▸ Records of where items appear
⁂
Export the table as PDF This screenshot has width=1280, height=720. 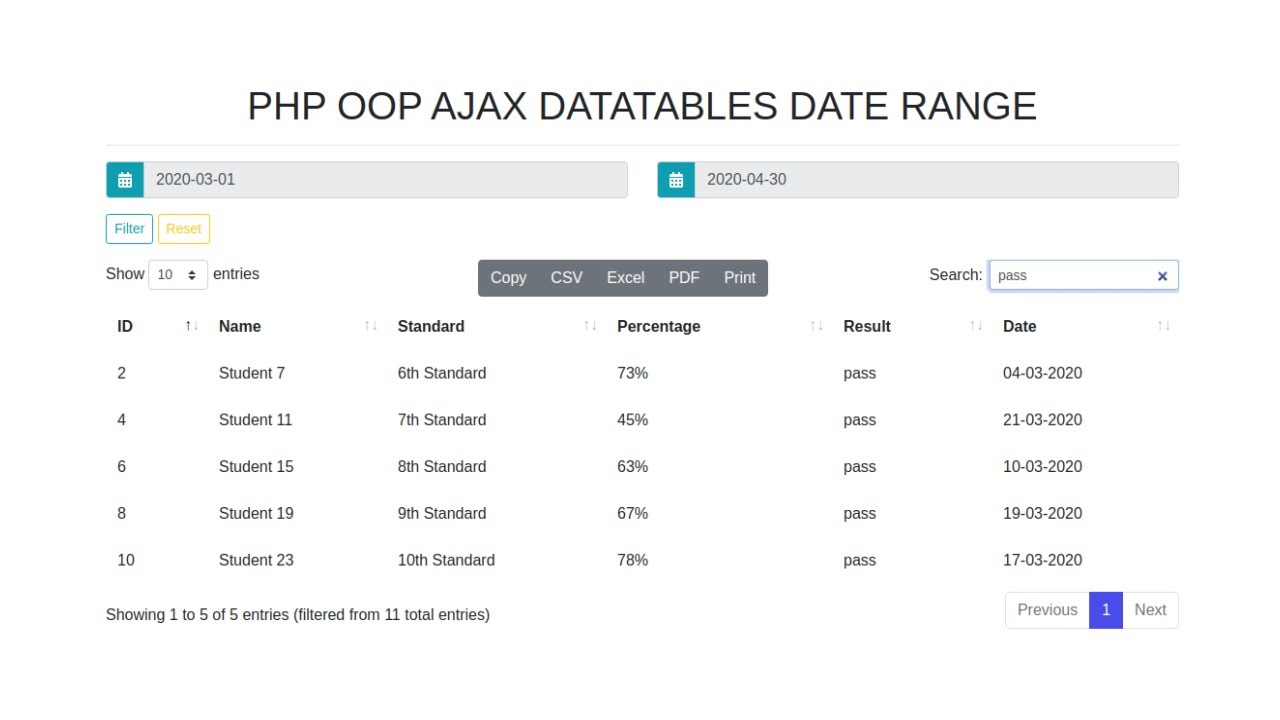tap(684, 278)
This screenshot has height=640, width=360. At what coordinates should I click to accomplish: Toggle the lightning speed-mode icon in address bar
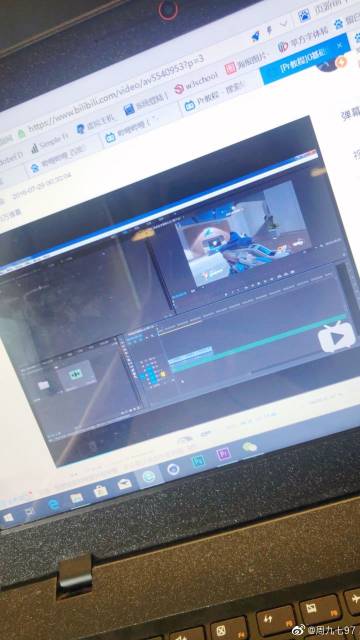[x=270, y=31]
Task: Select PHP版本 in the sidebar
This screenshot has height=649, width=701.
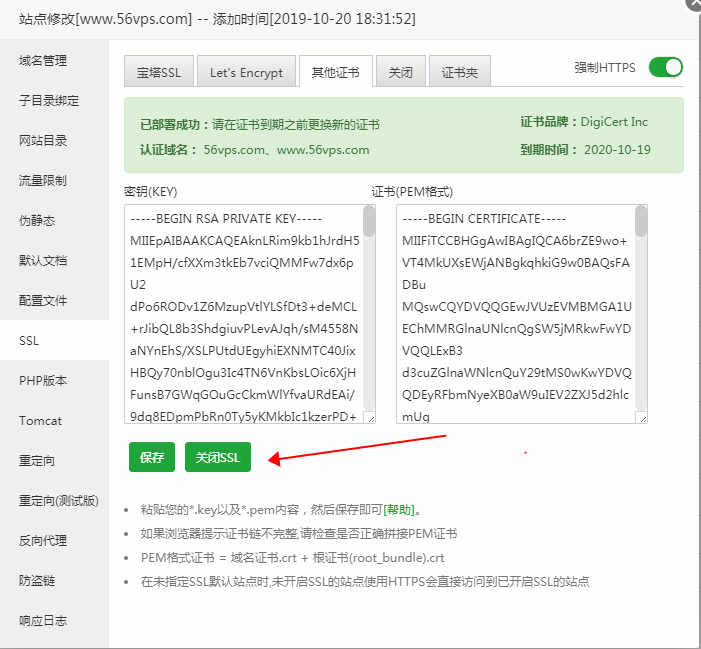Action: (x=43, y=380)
⁂
▸ Problem requirements
Copy out word for word the records from the line containing "Task: Select PHP版本 in the sidebar" through the end of the records, leaving the pictures out.

▸ Result of this task
Task: Select PHP版本 in the sidebar
This screenshot has height=649, width=701.
Action: (x=43, y=380)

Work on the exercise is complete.